-- Activity --
Only one stretch of the data below is wanted: the lines from the one with "Task: Click the locked" through the one with "You are a computer-use agent. 989x532 pixels.", repeated exactly.

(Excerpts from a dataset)
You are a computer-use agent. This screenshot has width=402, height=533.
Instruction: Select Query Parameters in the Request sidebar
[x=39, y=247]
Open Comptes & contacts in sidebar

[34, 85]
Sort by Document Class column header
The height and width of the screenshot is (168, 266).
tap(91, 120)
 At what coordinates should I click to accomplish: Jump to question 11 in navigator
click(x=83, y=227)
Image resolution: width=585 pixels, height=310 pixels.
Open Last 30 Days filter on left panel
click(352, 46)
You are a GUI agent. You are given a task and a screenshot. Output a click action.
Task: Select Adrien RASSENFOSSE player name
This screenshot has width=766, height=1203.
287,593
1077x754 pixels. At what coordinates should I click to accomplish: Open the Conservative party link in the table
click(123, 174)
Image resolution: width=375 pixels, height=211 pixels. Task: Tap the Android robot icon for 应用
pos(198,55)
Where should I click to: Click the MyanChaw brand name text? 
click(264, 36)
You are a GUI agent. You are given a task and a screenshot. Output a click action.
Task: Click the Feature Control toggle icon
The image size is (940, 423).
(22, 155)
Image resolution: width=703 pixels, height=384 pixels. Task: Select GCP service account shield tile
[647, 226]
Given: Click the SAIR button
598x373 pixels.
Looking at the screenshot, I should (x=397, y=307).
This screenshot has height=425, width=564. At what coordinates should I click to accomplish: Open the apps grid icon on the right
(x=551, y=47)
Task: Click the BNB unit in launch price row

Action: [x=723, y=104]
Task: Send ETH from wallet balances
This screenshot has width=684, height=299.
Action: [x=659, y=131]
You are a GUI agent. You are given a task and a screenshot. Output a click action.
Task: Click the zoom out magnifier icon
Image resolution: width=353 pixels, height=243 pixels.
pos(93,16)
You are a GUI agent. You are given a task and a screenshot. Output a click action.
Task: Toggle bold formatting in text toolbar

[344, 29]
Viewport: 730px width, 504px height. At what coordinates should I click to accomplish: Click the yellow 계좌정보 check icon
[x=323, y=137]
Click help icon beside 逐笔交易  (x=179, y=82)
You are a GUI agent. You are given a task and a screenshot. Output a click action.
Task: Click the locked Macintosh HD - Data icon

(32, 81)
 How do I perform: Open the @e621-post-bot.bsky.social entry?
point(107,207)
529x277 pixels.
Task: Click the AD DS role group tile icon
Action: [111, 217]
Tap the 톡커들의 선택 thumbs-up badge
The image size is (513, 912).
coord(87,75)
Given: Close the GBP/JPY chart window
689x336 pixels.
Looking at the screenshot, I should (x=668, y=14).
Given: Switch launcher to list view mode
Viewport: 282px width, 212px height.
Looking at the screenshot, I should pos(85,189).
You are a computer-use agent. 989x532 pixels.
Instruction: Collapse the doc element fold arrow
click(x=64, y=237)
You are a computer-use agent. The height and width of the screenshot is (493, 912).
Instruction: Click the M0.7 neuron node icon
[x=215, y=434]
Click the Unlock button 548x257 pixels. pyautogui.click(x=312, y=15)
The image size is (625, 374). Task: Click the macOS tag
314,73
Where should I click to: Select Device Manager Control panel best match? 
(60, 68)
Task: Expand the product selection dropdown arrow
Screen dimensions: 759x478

-- Your response --
Task: Click the locked Macintosh HD - Data icon

(32, 81)
 How do I perform: Open the @e621-post-bot.bsky.social entry?
point(107,207)
529x277 pixels.
Task: Click the AD DS role group tile icon
Action: [111, 217]
Tap the 톡커들의 선택 thumbs-up badge
The image size is (513, 912).
coord(87,75)
Given: Close the GBP/JPY chart window
689x336 pixels.
Looking at the screenshot, I should (x=668, y=14).
Given: Switch launcher to list view mode
Viewport: 282px width, 212px height.
Looking at the screenshot, I should pos(85,189).
You are a computer-use agent. 989x532 pixels.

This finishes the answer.